Yes. The other point raised was about section 4 (2), paragraph (c), where the Minister is given power to make provision in an establishment order for the superannuation of officers and servants of the corporate body and, if he thinks fit, to provide for the application of the Local Government (Superannuation) Act, 1956, to the body as if it were a local authority. The words "if he thinks fit" are there simply to enable the Minister, in appropriation cases, to apply the Local Government Superannuation Act. There may be cases where it should not apply. There could be bodies established to which it might not be appropriate to apply the Local Government (Superannuation) Act. It could so happen, but it is intended generally that Act would apply.

Would it not have been better to say "where applicable"?

It is merely a question of wording.

The drafting of legislation is all about the question of wording.

I think if the Minister has discretion in this he will apply it where it is the appropriate Act. I think this is a satisfactory wording.

What is the position of subsection (3)?

This requires the consent of the Minister for Finance for the inclusion in an establishment order under the Act of any provisions relating to the appointment, remuneration, superannuation, et cetera, of personnel of a corporate body, and the payment of grants. The necessity for this arises from the central role of the Minister for Finance in relation to public sector pay and personnel matters generally and to public expenditure. He has a central role to play in all of these matters and must be consulted.

I just wondered why the Minister for Finance's central role is emphasised in subsection (3) of this section and that it is not felt necessary in subsections (2) and (3) of section 2, which we were discussing some minutes ago.

It is generally accepted that expenditure would arise mainly through the staffing of the body which is set up to provide the services. It is those staffing expenses, in the main, with which the Minister for Finance would be concerned. His consent would be necessary and proper in relation to the establishment of any body.

Question put and agreed to.
SECTION 5.
Question proposed: "That section 5 stand part of the Bill."

In section 5 (2) (a) (ii) which relates to the revoking of an establishment order, the dissolution of bodies and so on, there is reference to "any one, or more than one, other body established by an establishment order." This allows for the transfer or distribution of property rights and liabilities to in subparagraph (i): the Minister, and in subparagraph (ii): any one, or more than one, other body established by an establishment order. Are we to take it that an establishment order under that subparagraph actually refers to an establishment order made under this Bill when enacted, or an establishment order made under any piece of legislation which allows any Minister to make any establishment order?

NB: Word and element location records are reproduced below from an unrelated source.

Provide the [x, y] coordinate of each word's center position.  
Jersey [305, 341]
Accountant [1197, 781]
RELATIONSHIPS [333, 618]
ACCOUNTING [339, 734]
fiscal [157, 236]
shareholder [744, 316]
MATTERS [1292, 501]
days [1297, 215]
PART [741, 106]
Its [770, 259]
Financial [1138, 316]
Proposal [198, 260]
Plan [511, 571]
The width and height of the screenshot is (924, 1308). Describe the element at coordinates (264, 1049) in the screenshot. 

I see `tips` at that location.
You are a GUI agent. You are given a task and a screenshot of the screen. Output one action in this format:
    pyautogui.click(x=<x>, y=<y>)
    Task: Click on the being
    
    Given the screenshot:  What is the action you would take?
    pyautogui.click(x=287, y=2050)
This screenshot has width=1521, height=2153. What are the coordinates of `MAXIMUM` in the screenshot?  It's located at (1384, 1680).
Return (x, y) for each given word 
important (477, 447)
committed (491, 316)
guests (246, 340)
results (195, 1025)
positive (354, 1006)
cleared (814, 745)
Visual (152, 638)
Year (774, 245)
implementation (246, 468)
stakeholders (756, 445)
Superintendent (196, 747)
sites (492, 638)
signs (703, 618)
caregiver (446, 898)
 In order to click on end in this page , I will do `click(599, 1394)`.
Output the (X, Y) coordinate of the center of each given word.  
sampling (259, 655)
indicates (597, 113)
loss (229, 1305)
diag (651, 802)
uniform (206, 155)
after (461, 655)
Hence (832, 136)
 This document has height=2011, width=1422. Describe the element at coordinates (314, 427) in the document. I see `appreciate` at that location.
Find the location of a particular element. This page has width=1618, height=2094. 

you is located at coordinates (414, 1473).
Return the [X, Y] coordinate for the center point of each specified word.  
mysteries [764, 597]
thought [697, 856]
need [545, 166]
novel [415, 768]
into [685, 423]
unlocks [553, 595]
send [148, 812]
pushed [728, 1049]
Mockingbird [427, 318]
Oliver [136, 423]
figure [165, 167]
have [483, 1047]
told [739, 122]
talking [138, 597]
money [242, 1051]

Could a body created under the Bill be dissolved by a revocation order and its properties, rights and liabilities transferred to a corporate body established under the Health (Corporate Bodies) Act, for example?

Bodies referred to in section 5 (2) (ii) established by order under this Bill.

Question put and agreed to.
Sections 6 to 8, inclusive, agreed to.
Title agreed to.

Could I say something on the Bill?

An Leas-Chathaoirleach

On the Title?

No, on the Bill in general.

An Leas-Chathaoirleach

On the Fifth Stage.

Bill reported without amendment.

An Leas-Chathaoirleach

Next Stage?

Could we take it now?

The only difficulty about taking it now is that we did ask the Minister to consider three points between now and Report Stage and I should like to give him the opportunity of at least drawing his breath, never mind considering those three things.

We could, to facilitate the Senator, if he wishes, take it later on today.

An Leas-Chathaoirleach

It is for the House to determine now the date on which the Report Stage will be taken. The House has already ordered business for next Wednesday. I suggest we order the Report Stage of this Bill for the same day.

Wednesday, the 10th?

An Leas-Chathaoirleach

I have misdirected the Seanad. There is no business ordered for next Wednesday. I understand the business ordered in advance is for 17th February and not the 10th February.

Report Stage ordered for next sitting day.